As life returns to normal across the world, a new research in the INFORMS journal Manufacturing & Service Operations Management predicts demand for multiple types of hotel rooms based on guest characteristics, travel attributes and room features. This methodology delivers insights on segmentation, classifying each guest into segments (or a mixture of segments) based on their characteristics.
Researchers say that being able to understand the true consumer demand is critical to be able to offer right products to the right customer. However, instances where customers may choose not to purchase due to high prices or lack of interest in the available offerings, can lead to a distorted view of future demand. Moreover, each customer is unique and a one-size-fits-all policy may not be effective when facing a customer population with varying preferences. The latest study suggest a method that overcomes both challenges simultaneously.

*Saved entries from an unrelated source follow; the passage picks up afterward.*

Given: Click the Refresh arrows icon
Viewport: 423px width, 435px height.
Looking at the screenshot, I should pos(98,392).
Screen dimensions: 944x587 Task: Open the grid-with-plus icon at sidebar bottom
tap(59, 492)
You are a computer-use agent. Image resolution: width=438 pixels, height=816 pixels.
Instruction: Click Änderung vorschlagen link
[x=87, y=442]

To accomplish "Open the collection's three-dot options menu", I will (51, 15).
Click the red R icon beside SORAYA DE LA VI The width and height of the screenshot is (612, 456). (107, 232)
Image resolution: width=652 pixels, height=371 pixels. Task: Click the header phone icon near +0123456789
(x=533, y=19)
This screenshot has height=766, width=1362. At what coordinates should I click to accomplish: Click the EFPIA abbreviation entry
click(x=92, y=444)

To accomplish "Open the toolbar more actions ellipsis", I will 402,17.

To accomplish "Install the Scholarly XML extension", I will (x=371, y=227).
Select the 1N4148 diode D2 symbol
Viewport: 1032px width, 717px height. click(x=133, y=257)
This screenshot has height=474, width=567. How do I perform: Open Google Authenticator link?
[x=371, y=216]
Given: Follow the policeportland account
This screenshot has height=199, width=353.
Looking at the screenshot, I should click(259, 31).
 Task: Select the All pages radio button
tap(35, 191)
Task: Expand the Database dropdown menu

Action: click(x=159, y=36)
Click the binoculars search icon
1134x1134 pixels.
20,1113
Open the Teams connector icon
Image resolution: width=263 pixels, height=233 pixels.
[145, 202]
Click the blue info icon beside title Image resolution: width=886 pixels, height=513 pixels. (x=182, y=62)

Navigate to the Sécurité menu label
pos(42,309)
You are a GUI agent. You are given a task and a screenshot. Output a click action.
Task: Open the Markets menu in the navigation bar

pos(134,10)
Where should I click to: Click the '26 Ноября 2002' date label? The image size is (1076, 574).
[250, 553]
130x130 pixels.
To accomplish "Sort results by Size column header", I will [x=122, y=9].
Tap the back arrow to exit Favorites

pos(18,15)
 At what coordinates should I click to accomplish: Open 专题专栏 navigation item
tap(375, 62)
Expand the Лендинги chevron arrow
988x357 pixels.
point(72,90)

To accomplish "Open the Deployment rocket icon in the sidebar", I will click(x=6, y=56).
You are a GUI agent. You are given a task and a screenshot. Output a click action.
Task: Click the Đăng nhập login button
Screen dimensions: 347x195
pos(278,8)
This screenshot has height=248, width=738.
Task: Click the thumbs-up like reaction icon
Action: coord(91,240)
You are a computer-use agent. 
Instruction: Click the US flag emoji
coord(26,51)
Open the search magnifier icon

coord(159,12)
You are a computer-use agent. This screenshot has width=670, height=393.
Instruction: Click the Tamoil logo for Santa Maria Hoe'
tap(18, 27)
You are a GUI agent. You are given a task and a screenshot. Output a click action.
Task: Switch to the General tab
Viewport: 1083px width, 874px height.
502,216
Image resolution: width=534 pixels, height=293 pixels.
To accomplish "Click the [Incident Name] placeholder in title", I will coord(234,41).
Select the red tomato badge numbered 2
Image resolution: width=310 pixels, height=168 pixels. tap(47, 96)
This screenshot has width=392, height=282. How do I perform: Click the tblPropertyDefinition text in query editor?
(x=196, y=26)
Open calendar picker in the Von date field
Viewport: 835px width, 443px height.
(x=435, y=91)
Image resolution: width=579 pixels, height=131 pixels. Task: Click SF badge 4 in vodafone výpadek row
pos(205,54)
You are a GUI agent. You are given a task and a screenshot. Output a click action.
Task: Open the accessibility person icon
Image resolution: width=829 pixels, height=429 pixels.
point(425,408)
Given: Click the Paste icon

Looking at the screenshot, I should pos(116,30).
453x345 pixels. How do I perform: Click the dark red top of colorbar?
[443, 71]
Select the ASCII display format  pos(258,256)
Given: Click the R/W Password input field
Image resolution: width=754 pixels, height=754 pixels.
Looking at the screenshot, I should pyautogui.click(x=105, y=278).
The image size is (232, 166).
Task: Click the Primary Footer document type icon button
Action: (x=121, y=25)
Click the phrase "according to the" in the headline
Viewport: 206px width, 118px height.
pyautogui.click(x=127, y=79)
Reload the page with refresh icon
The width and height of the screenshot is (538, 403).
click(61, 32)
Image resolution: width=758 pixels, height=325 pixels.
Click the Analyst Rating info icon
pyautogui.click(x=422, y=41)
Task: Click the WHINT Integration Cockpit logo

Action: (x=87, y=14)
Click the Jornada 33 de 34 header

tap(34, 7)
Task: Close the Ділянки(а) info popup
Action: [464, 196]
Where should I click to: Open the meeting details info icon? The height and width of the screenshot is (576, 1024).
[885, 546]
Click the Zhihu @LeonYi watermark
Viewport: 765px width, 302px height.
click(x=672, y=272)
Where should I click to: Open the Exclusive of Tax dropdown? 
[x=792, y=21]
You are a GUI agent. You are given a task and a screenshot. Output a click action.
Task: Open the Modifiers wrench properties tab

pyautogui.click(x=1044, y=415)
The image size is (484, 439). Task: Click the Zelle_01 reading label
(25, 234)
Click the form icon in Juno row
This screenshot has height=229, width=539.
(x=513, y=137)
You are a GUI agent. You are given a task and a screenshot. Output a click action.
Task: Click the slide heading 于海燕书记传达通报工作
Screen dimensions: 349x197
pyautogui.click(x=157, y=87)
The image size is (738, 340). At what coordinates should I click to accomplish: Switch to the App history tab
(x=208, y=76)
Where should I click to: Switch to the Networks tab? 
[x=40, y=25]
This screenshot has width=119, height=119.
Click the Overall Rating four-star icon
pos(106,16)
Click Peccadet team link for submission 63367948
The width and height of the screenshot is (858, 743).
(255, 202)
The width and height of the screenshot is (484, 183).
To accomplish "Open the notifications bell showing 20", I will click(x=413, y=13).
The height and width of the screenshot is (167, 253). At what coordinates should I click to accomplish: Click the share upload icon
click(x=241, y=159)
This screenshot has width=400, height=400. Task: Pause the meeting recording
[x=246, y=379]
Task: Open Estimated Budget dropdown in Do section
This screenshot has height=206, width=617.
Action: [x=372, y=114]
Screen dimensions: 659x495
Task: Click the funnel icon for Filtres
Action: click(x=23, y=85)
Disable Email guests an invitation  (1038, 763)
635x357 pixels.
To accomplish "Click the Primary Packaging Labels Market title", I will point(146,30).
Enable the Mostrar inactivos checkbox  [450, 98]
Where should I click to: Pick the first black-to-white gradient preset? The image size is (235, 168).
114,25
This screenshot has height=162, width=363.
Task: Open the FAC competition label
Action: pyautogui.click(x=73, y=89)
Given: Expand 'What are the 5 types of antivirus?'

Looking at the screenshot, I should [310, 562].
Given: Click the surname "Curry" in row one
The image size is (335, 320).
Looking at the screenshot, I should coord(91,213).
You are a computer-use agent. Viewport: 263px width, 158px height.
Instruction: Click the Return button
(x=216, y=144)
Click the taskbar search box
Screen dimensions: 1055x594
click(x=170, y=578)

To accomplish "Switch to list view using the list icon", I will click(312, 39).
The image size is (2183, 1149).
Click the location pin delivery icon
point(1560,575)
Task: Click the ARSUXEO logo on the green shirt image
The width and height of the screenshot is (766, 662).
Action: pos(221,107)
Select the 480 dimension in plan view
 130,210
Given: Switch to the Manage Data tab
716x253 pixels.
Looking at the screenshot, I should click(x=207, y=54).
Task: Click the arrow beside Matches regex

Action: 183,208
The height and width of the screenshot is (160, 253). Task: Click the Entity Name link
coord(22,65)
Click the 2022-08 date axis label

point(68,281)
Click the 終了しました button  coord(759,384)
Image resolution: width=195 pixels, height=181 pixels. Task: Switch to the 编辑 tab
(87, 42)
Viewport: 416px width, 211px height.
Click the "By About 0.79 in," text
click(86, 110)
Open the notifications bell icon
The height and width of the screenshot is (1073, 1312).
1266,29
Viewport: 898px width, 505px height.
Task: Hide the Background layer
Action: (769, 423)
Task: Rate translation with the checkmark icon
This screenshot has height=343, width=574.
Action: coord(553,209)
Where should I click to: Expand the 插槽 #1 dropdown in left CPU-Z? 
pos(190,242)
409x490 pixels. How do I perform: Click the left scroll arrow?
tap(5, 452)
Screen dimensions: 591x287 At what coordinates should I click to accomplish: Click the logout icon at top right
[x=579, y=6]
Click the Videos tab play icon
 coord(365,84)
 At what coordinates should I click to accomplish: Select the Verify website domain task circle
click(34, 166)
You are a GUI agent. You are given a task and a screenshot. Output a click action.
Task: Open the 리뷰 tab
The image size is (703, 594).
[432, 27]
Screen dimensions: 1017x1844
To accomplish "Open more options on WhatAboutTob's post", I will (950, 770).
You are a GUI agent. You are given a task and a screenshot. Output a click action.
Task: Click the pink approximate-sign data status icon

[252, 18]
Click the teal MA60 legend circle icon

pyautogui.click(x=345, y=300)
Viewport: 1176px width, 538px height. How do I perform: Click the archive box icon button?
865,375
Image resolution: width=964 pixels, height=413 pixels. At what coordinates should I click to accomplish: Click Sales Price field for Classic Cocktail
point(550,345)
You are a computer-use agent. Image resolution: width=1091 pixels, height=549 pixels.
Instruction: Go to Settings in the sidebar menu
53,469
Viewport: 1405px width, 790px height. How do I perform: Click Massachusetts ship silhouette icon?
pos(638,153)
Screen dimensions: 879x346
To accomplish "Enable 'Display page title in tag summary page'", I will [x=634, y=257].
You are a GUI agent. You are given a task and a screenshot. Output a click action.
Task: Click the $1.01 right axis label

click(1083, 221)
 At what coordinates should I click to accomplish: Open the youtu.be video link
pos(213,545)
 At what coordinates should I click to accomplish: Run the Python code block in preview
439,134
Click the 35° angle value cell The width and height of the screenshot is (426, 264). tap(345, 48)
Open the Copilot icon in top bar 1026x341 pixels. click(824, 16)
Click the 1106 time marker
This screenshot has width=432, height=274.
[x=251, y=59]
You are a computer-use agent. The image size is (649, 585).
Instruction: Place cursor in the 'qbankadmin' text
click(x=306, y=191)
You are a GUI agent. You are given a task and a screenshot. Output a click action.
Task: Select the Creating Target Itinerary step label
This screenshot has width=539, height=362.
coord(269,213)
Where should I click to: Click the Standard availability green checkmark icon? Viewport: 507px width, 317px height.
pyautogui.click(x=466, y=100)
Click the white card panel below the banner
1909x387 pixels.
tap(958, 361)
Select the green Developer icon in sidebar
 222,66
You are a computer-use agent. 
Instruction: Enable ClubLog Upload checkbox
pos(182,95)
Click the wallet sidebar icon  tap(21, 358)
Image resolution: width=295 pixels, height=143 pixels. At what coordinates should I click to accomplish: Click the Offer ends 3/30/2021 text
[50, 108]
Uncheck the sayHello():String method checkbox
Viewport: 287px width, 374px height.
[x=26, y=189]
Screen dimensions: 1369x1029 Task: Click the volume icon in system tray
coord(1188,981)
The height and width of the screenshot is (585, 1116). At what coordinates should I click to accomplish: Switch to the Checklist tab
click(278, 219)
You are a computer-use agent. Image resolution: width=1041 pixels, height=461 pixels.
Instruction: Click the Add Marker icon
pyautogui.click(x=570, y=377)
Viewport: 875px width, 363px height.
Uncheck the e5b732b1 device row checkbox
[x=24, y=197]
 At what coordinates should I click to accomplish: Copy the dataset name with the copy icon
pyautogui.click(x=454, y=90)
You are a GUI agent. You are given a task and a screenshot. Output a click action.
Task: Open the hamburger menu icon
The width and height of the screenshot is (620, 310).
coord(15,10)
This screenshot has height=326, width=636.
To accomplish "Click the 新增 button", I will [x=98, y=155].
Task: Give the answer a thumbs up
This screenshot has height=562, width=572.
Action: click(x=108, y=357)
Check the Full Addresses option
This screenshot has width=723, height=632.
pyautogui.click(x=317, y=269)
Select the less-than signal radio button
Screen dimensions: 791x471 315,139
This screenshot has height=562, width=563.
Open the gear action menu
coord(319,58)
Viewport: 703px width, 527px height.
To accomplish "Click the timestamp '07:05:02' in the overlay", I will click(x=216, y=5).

The findings of the study can help providers formulate more efficient marketing policies and offer personalized recommendations that are more likely to be accepted.
This model will become part of Oracle Hospitality’s Applied Artificial Intelligence platform PRIME and will be used to select the optimal personalized offers for rooms and products. It is also intended to be used within the predictive analytics part of the price differentiation optimization tool to find the optimal surcharge for premium rooms based on the characteristics of the booking guest.
“Oracle Hospitality focuses on leveraging such models to drive specific positive business outcomes, greater revenue, increased guest engagement and reduced operational friction. Our goal is always to help our hospitality customers improve revenue performance,” says Jason Bryant, vice president of Oracle Hospitality Nor1.